The proposal would also trim an added fee that banks can charge from 0.05% of the cost of the transaction to 0.04%. However, the Fed proposed expanding a supplemental fee banks can charge to cover fraud-prevention services from 1 cent per transaction to 1.3 cents per transaction, citing a slight uptick in those costs.
In practice, the proposed changes would result in, on average, a 17.7 cent fee on a $50 transaction, down from a 24.5 cent fee currently, according to Fed officials.
The Fed also proposed automatically adjusting the cap every two years in response to fresh data.

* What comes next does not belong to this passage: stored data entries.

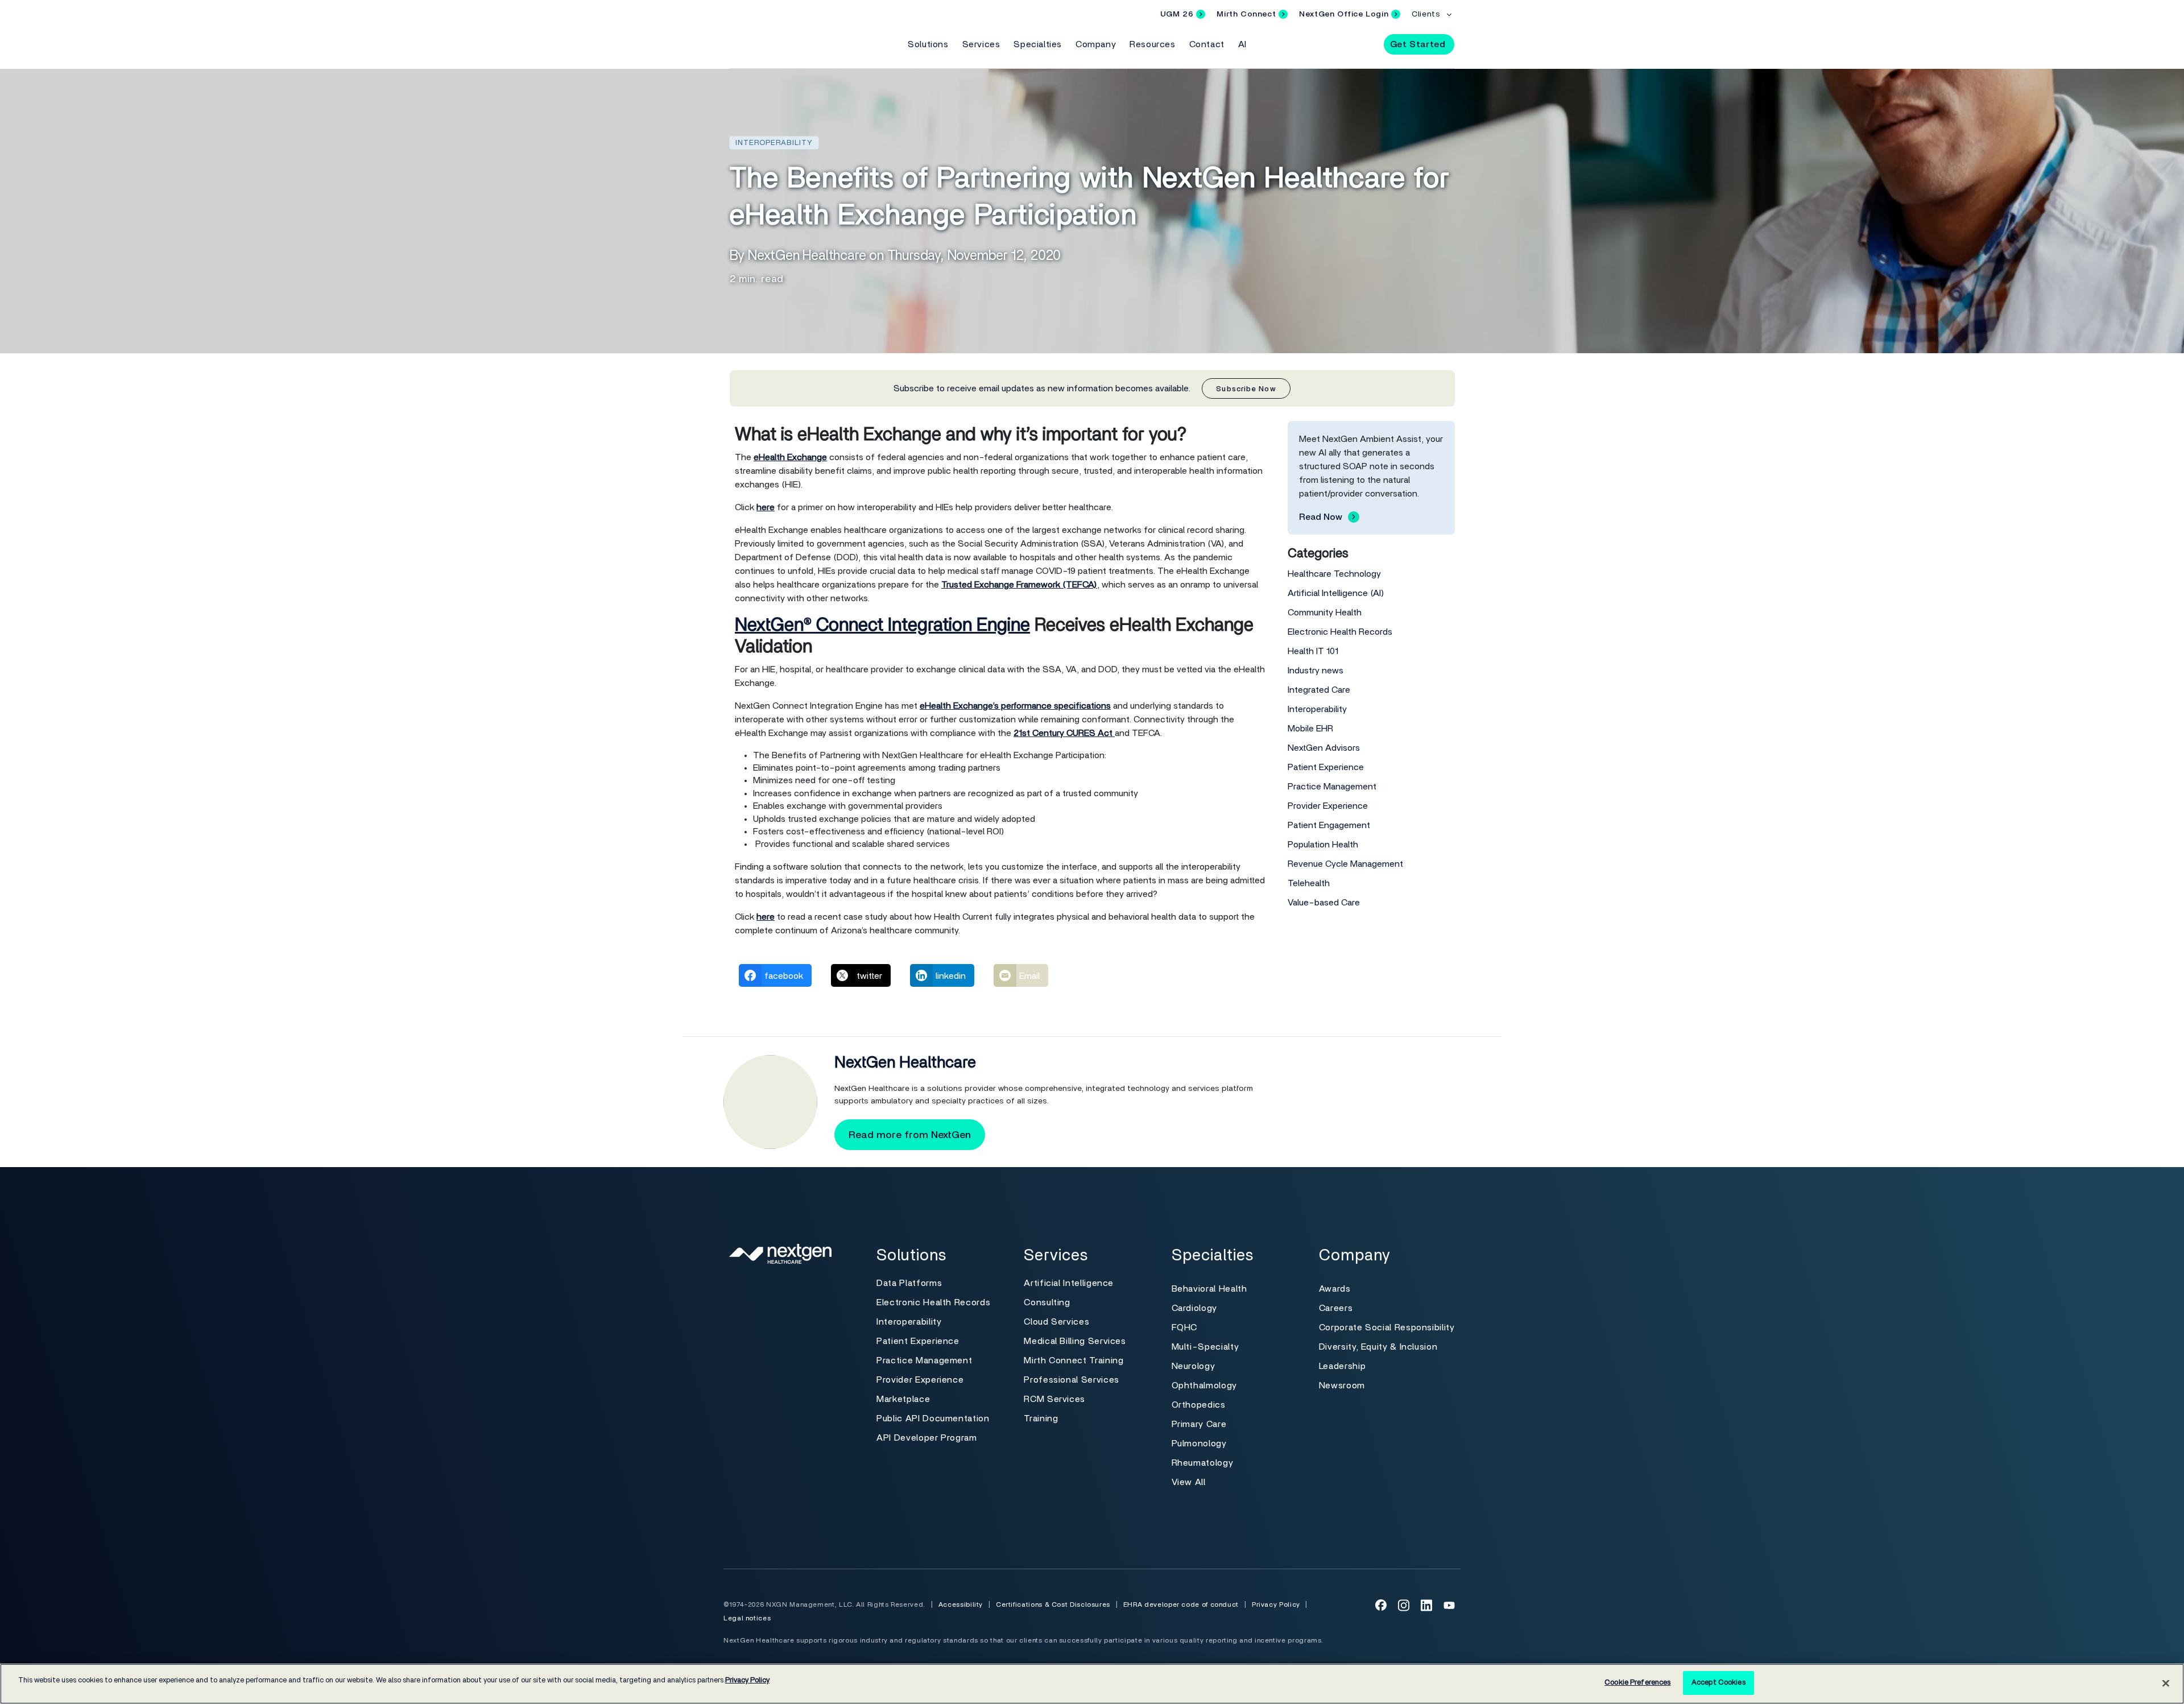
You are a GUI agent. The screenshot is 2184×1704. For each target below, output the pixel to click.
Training (1041, 1418)
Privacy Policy (1276, 1604)
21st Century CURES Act (1064, 733)
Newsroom (1342, 1385)
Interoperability (1317, 709)
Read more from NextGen (910, 1135)
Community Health (1325, 612)
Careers (1335, 1308)
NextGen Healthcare (905, 1063)
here (765, 507)
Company (1096, 44)
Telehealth (1309, 883)
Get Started (1418, 44)
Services (981, 44)
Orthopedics (1199, 1404)
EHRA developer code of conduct (1181, 1604)
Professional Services (1071, 1379)
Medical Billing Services (1075, 1341)
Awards (1335, 1288)
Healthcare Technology (1334, 573)
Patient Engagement (1329, 825)
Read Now (1320, 517)
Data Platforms (909, 1283)
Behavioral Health (1209, 1288)
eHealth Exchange (790, 457)
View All (1189, 1482)
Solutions (928, 44)
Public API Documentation (932, 1418)
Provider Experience (1328, 805)
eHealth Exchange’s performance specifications (1015, 705)
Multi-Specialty (1205, 1346)
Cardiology (1194, 1308)
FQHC (1185, 1327)
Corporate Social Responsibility (1387, 1327)
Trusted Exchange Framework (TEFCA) (1019, 584)
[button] (1365, 43)
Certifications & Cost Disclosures (1053, 1604)
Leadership (1342, 1366)
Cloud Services (1056, 1321)
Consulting (1047, 1302)
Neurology (1193, 1366)
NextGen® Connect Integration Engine (882, 625)
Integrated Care (1319, 689)
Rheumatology (1203, 1462)
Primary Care (1199, 1424)
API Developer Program (926, 1437)
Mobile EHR (1310, 728)
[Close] (2165, 1682)
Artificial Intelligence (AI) (1336, 593)
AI (1242, 44)
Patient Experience (1326, 767)
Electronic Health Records (1340, 631)
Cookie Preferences (1637, 1682)
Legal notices (747, 1618)
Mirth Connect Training (1073, 1360)
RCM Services (1054, 1399)
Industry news (1315, 670)
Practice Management (1332, 786)
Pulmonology (1199, 1443)
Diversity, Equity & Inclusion (1378, 1346)
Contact (1207, 44)
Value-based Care (1324, 902)
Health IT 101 (1313, 651)
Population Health (1323, 844)
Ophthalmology (1204, 1385)
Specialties (1038, 44)
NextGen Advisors (1324, 747)
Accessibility (960, 1604)
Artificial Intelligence (1069, 1283)
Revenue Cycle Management (1345, 863)
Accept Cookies (1718, 1682)
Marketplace (903, 1399)
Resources (1152, 44)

Retail consultant Burt Flickinger said the new proposal was “100% positive” for retailers.
“Swipe fees are the second-highest cost for retailers behind labor but is a cost they get nothing out of,” said Flickinger, managing director of Strategic Resource Group, adding the proposal is negative for card issuers.

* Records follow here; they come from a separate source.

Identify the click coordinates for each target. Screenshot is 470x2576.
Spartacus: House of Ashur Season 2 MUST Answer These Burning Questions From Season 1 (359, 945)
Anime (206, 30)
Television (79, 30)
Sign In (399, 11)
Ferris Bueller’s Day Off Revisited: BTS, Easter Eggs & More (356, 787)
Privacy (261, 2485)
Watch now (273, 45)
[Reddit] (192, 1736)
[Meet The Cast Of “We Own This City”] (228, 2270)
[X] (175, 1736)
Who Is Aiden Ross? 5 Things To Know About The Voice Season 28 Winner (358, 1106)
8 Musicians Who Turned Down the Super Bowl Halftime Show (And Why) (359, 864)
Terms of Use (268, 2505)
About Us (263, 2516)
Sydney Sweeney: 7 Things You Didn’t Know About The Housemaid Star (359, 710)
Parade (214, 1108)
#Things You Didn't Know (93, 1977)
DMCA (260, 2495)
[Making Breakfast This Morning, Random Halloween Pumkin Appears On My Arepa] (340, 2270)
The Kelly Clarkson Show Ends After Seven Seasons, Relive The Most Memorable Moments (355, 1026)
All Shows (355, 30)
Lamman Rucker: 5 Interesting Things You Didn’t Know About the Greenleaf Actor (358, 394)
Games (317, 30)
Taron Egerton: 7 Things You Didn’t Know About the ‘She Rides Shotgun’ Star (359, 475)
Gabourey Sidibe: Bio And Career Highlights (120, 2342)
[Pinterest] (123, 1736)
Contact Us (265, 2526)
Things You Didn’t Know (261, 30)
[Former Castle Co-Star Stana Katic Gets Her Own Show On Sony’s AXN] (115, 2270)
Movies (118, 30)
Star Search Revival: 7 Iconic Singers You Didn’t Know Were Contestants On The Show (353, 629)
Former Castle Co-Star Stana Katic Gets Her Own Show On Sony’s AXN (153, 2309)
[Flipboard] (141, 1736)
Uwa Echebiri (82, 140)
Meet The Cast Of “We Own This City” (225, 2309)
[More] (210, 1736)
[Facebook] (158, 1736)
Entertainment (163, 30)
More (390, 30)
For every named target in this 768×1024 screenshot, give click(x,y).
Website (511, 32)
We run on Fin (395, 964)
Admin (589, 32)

Shares in credit card companies Visa (V.N) and Mastercard (MA.N) dipped last week after the Fed announced the meeting to reconsider the cap.
Walmart (WMT.N) is likely to benefit the most, Flickinger said, because it “serves the highest number of cash- and credit-constrained consumers,” most of whom have only 1 credit card. He also expects Target (TGT.N), Macy’s (M.N) and Kohl’s (KSS.N), to see some upside as consumers switch from their high interest rate co-branded credit cards to debit and cash.
Bringing down the cap will also help retailers servicing the agricultural and construction sectors where farmers and ranchers, for example, tend to make more purchases with debit cards and cash than credit. Tractor Supply <TSCO.O>, Menards, Home Depot (HD.N), Lowe’s (LOW.N) and Meijer are among chains likely to benefit, Flickinger said.
The retailers were not immediately available to comment.
In a letter to the Fed sent Friday, nine major bank trade groups said retailers don’t pass on to consumers savings and that claims they would do so in the future “should be viewed with robust skepticism.”
Analysts said that it is likely the Fed could face a legal challenge from either industry as it considers a new cap.
TD Cowen analyst Jaret Seiberg said in a note the Fed “likely expects both the banks and the merchants to challenge any final…rule even if that final proposal simply ratifies the status quo.”